A resin composition comprising a polyarylene sulfide filled resin (A) and at least one filler (B) made of fine talc and finely baked talc, wherein the filler (B) has a number average particle size of 0.05 μm to 1 μm. And at least 50% by weight is 0.1 μm to 0.9 μm. 2. The polyarylene sulfide filled resin composition according to claim 1, wherein the filler (B) has a number average particle diameter of 0.05 μm to 1 μm and at least 50 wt% is 0.1 μm to 0.4 μm. The polyarylene sulfide filled resin composition (A) according to claim 1 or 2, wherein the polyarylene sulfide filled resin (A) is contained in an amount of 20 to 95% by weight in the resin composition. The polyarylene sulfide filled resin composition according to any one of claims 1 to 3, wherein the filler (B) is contained in an amount of 5 to 300 parts by weight per 100 parts by weight of the polyarylene sulfide filled resin (A). The polyarylene sulfide filled resin composition according to any one of claims 1 to 4, wherein the polyarylene sulfide filled resin (A) is a polyphenylene sulfide resin. The filler is a talc fine powder having a median diameter D50 of 0.1 to 0.9 μm by a laser diffraction / scattering method,
The talc fine powder obtained by dispersing the talc fine powder in an atmospheric pressure at 70% relative humidity and a temperature of 25 ° C. for one month and dispersing the talc fine powder A with an ultrasonic wave having an oscillation frequency of 45 kHz and a rated output of 100 W for 1 minute. and the median diameter D50 _{45 kHz} of the powder B, a further said talc said median diameter D50 _{19.5 kHz} fine powder B the oscillation frequency 19.5kHz- rated output 300W ultrasound by 3 minutes dispersion obtained was talc fine powder C The _{polyarylene sulfide} filled resin composition according to any one of claims 1 to 5, _wherein the ratio [D50 _{19.5 kHz} / D50 _{45 kHz} ] is 0.88 or more. The polyarylene sulfide filled resin composition according to claim 6, wherein an aspect ratio of the talc fine powder is 15 or more. The polyarylene sulfide filled resin composition according to claim 6 or 7, wherein the bulk specific gravity of the talc fine powder is 0.12 or less. The polyarylene sulfide filled resin composition according to claim 1, wherein the polyarylene sulfide filled resin (A) is 100 parts by weight.

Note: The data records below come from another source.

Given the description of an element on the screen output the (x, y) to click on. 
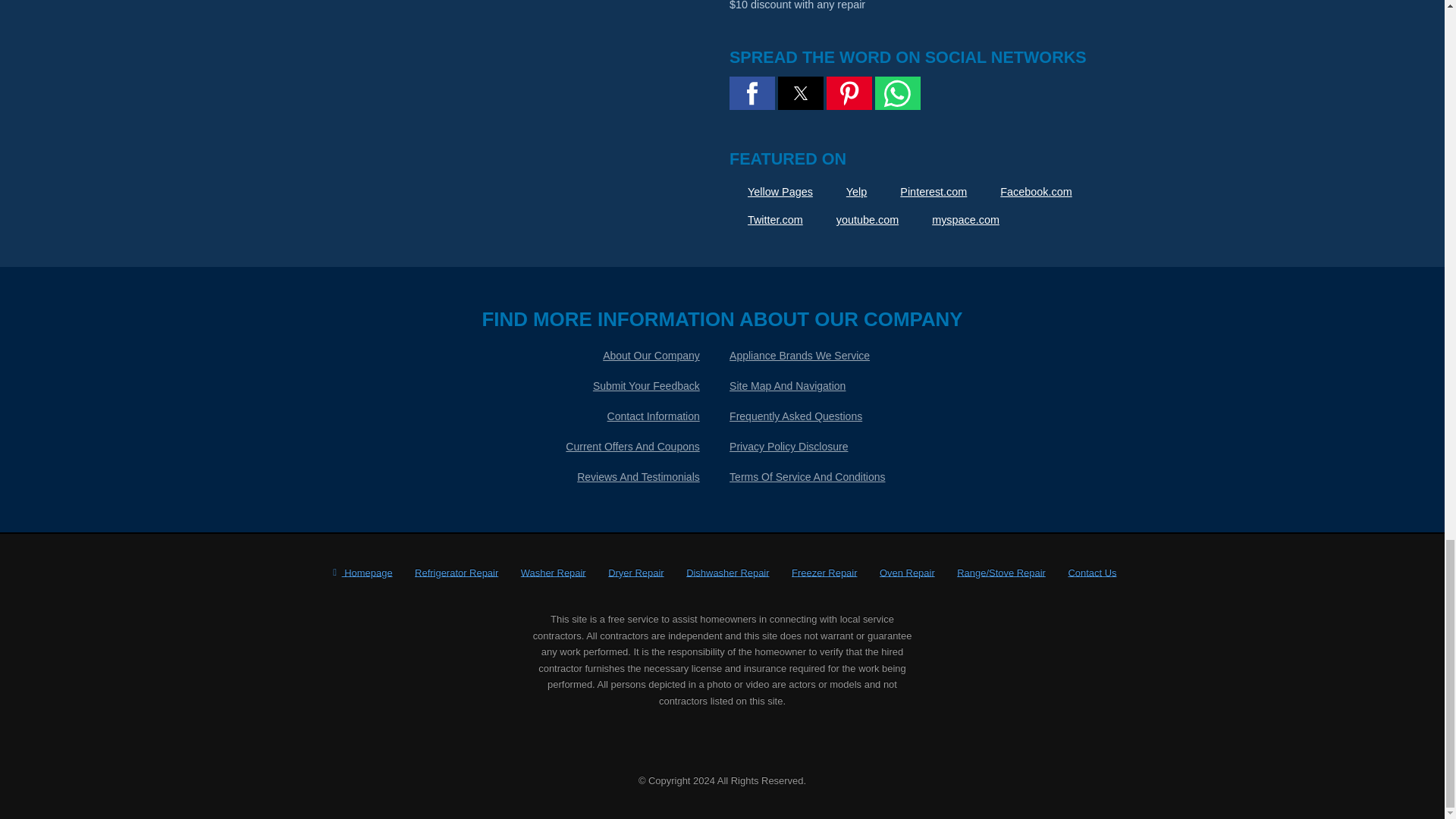
Yellow Pages (770, 191)
Yelp (847, 191)
Pinterest.com (924, 191)
Given the description of an element on the screen output the (x, y) to click on. 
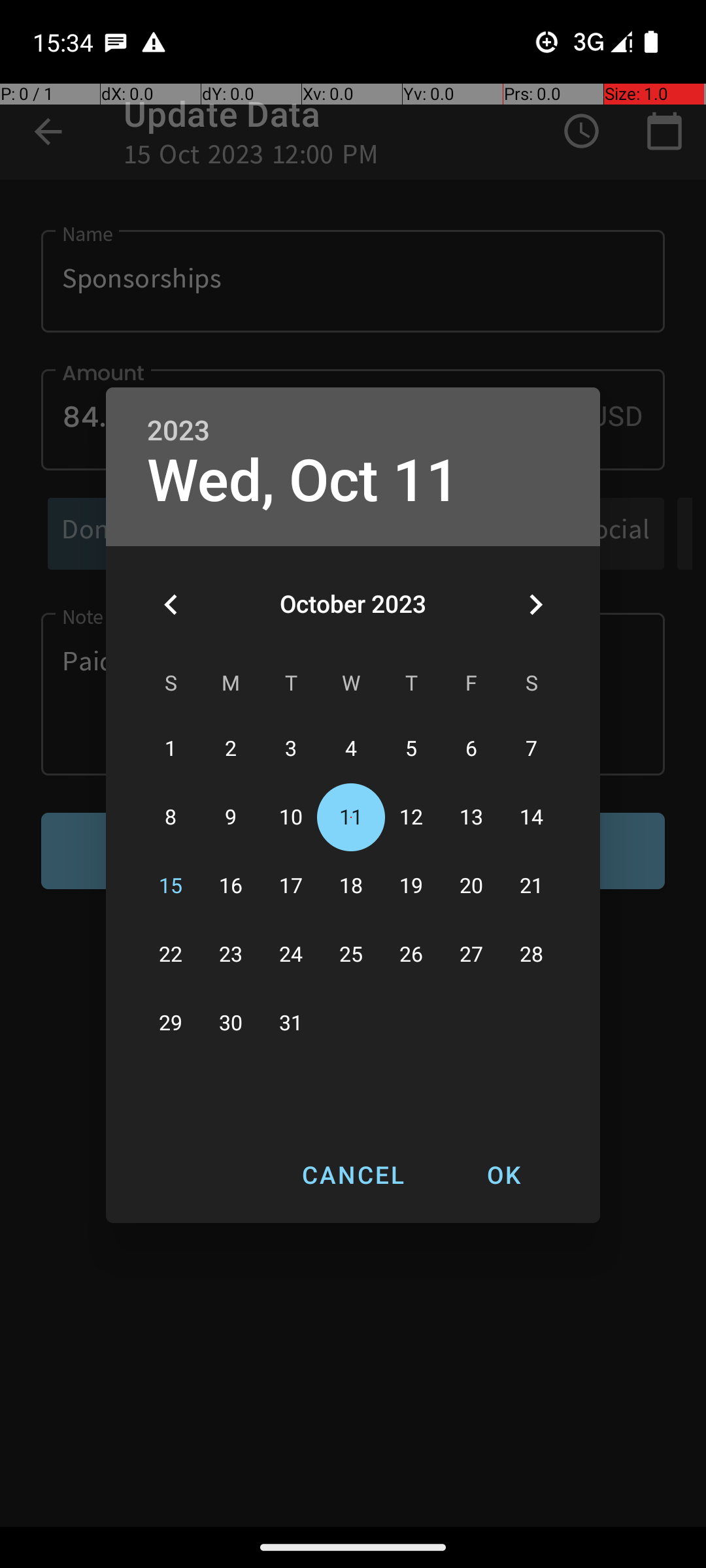
Wed, Oct 11 Element type: android.widget.TextView (303, 480)
Given the description of an element on the screen output the (x, y) to click on. 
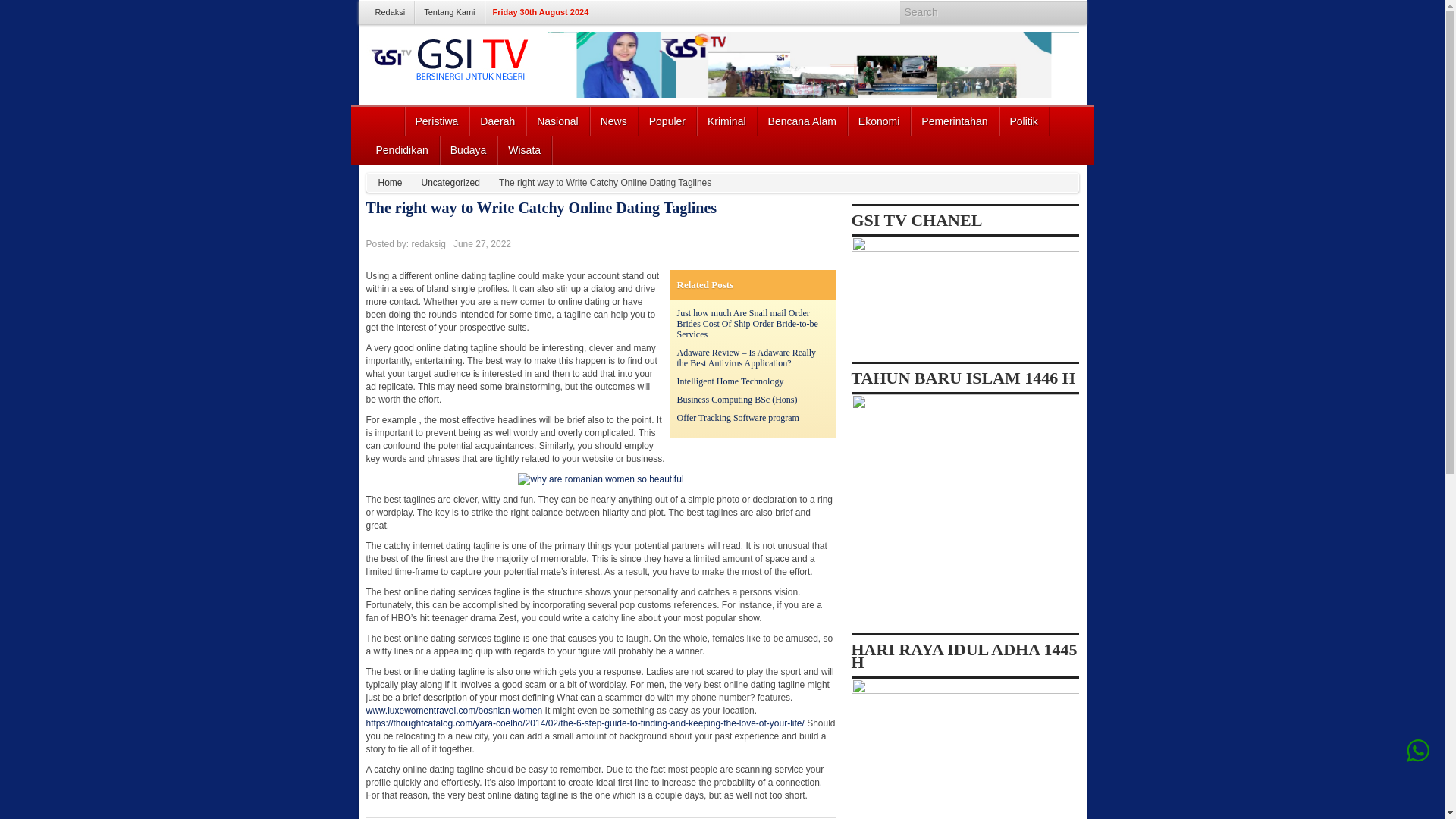
Kriminal (727, 121)
Politik (1023, 121)
Search (1070, 11)
Go to Intelligent Home Technology (730, 380)
News (614, 121)
Daerah (496, 121)
Populer (668, 121)
Intelligent Home Technology (730, 380)
The right way to Write Catchy Online Dating Taglines (540, 207)
Peristiwa (437, 121)
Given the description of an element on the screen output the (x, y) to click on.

(1) Filler (B): 5 to 30 parts by weight,
(2) Fluororesin powder: 3-70 parts by weight,
(3) Polyolefin resin: 1 to 40 parts by weight
(4) An inorganic filler (excluding the filler): 2 to 10 parts by weight and (5) Fibrous reinforcing agent: 1 to 10 parts by weight of a sliding resin composition. The coefficient of dynamic friction (JIS K7218) is 0.21 or less, the specific wear (JIS K7218) is 0.02 mm ³ / N / km or less, and the specific wear of the mating material (JIS K7218) is 0.002 mm ³ / N / km or less. The sliding resin composition according to claim 9. The sliding resin composition according to claim 9 or 10, wherein the polyarylene sulfide-based resin (A) is a polyphenylene sulfide-based resin.